# are solfugids worth keeping?



## BigBadConrad (Sep 29, 2003)

I've read that solfugids are short-lived and often don't acclimate well in captivity. But they look so cool and interesting I am thinking of getting one or two anyway. I have a few pedes and scorps, so my expectations are realistic. Not expecting a solfugid to be a "pet" that I can interact with or anything, just an interesting specimen to occasionally observe. That said, are they worth bothering with at all? Even if they only live for a few months I think it would be neat to see them do their thing.
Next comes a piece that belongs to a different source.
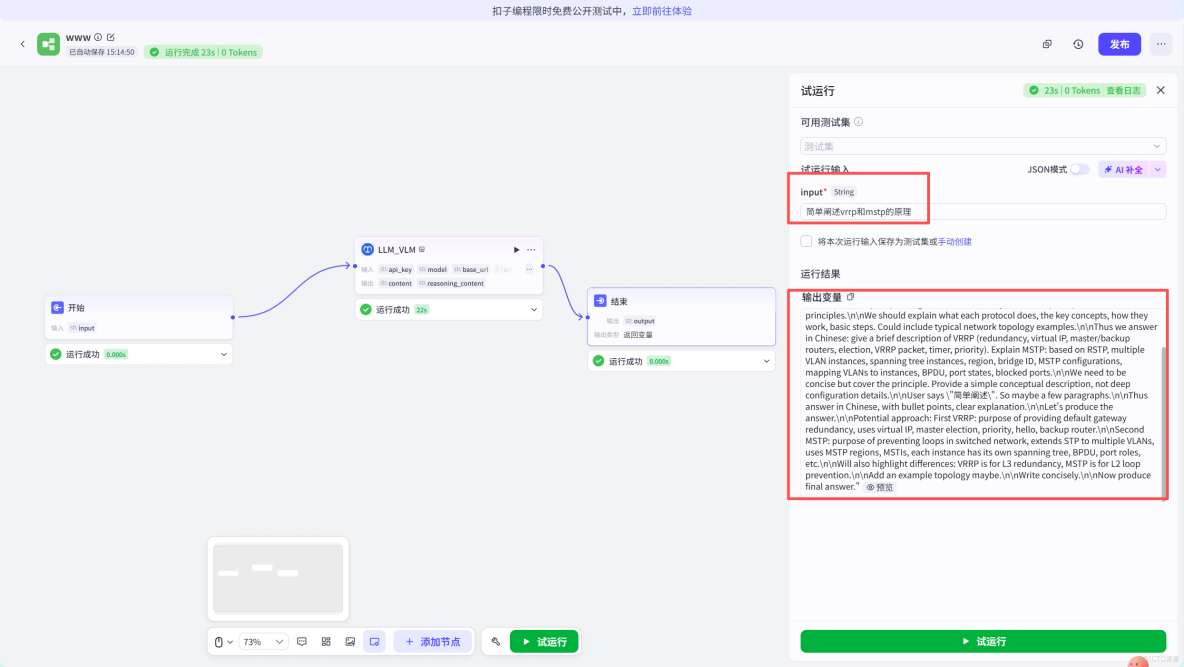Select the comment tool in bottom toolbar
Screen dimensions: 1184x667
pyautogui.click(x=302, y=641)
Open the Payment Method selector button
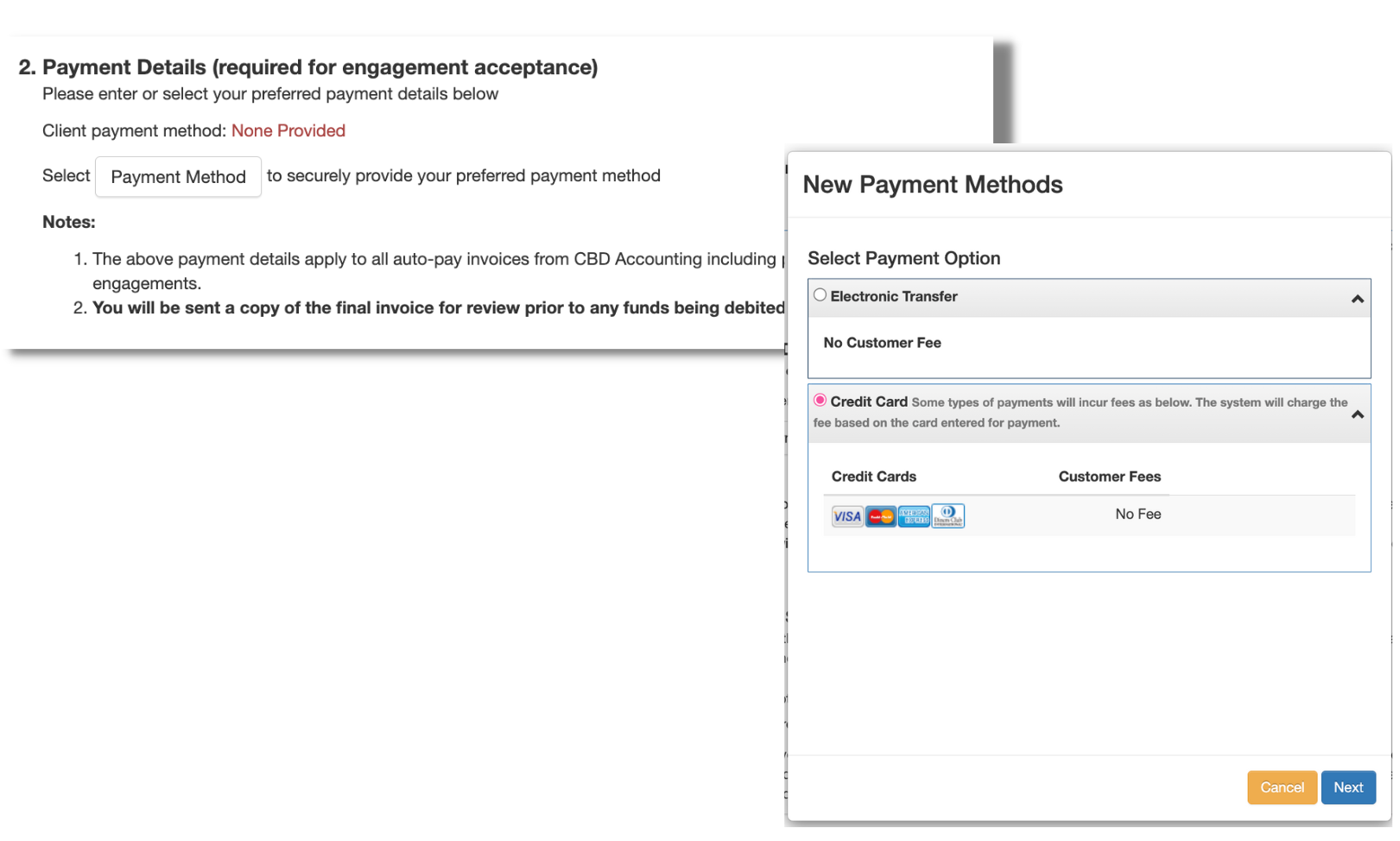 (x=178, y=177)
Looks like there are only a couple of species available in the trade. Which are the best to keep? Any opinions of these guys? If I go ahead with it, has anyone had a good experience with a particular dealer? I know about the "dealer" section of the board, but I mean specifically relating to solfugids. They, and dealers who sell them, don't seem to be too common.

Thx,
John


----------



## MrDeranged (Sep 29, 2003)

You should be able to go out into the desert in your area and just catch some yourself.  See if you like them before shelling out bucks for foreign species. 

Scott


----------



## Kugellager (Sep 29, 2003)

Yeah you should be able to find them quite easily in your area.  When we aere at ATS in Carlsbad this past June they were all over the place.

John


----------



## BigBadConrad (Sep 30, 2003)

Never seen one in my 13 years here, many nights out in the desert. Has anyone kept them, and are any species, native or otherwise, worth the trouble?


----------



## Wade (Sep 30, 2003)

They're fun to keep, but like mantids, short lived. Unlike mantids, there has been almost no success breeding them in captivity. Most of those sold in the trade are at their largest size and therfore near the end of their life. IMO, they are probably not worth spending much on, unless you're really iterested in breeding, and then you'll be entering unexplored territory.
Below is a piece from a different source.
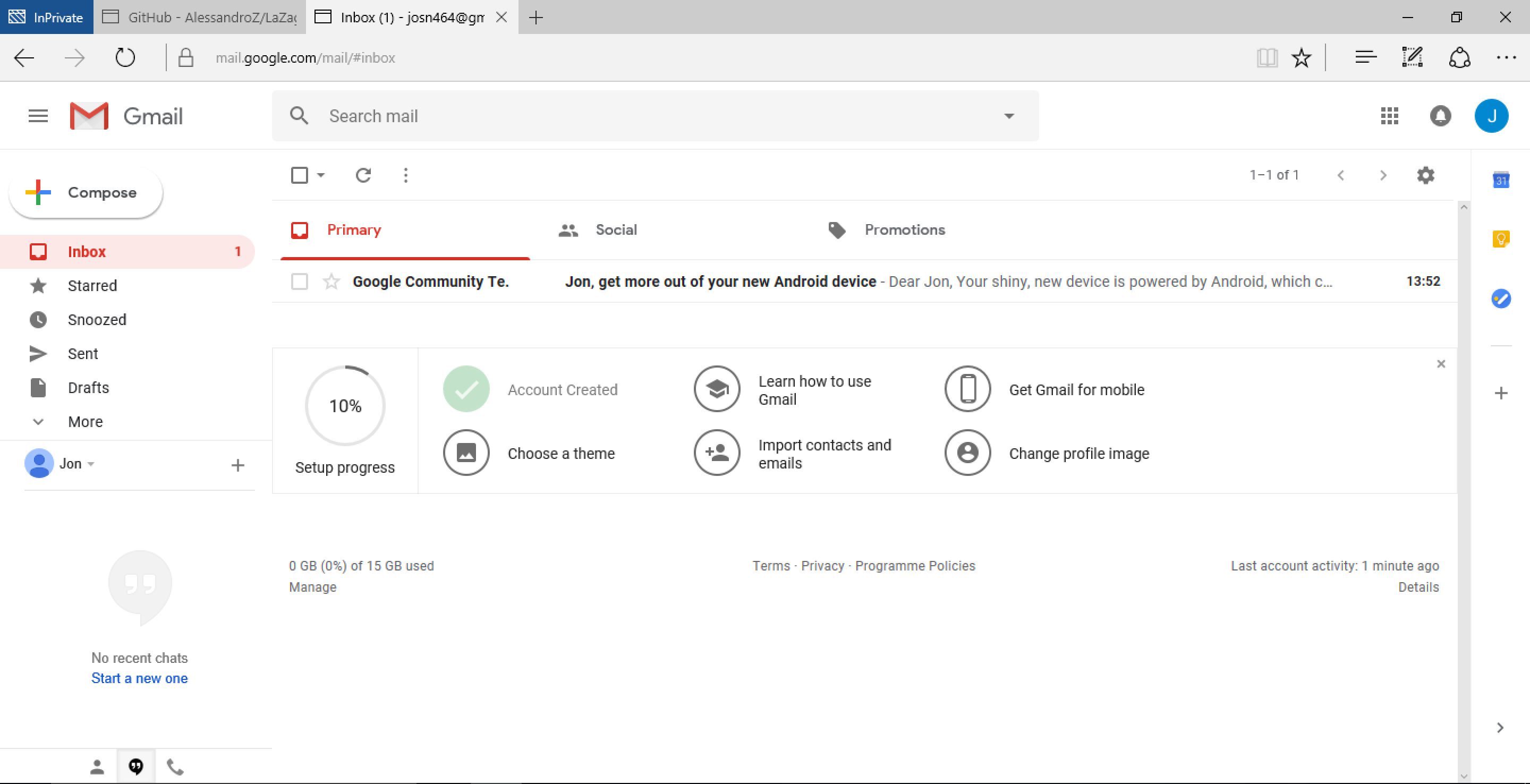This screenshot has height=784, width=1530.
Task: Click the More options three-dot icon
Action: (406, 175)
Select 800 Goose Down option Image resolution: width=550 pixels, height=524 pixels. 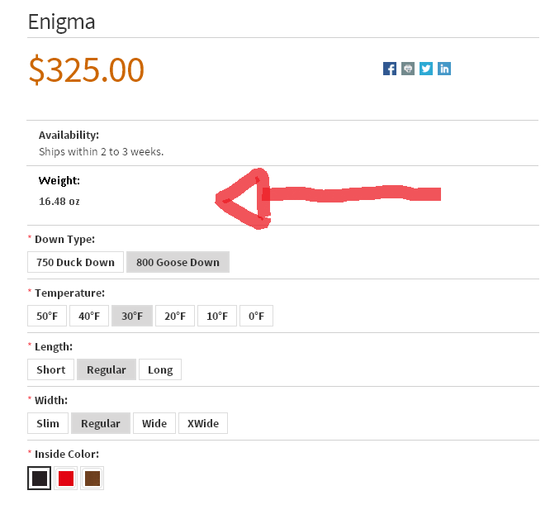(x=178, y=262)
I've collected some pretty big ones in Rio Rico AZ. I found them under steet lights at the hotel I was staying at, picking off insects that were drwn to the light.  

Wade


----------



## dementEd1 (Sep 30, 2003)

I found one this summer strolling across the carpet in my girlfriend's apartment. Nasty little stinker. Really cool watchin it eat. Unfortunately it died a few weeks later after a mismolt. I have found scorpions, tarantulas, centipedes, millipedes and just about anything else you can think of to find around here, heck, I even found a California Tiger Salamander living under my grandma's garbage can when I was a kid, but that was the first solfugid I had ever found in my 26 years in this area.

They are neat, and I've contemplated buying a big exotic one too, were it not for their short lifespans and difficulty in breeding.


----------



## Payson_AZ (Jul 21, 2006)

Conrad, I have lots of these Solfugids in my back-yard in Payson AZ, about 100 miles north of you.  I kill these nasty things every chance I get!!!  I am sure you will not have a problem finding some, just look under any wood pile, they are everywhere!!


----------



## David_F (Jul 21, 2006)

Payson_AZ said:
			
		

> I kill these nasty things every chance I get!!!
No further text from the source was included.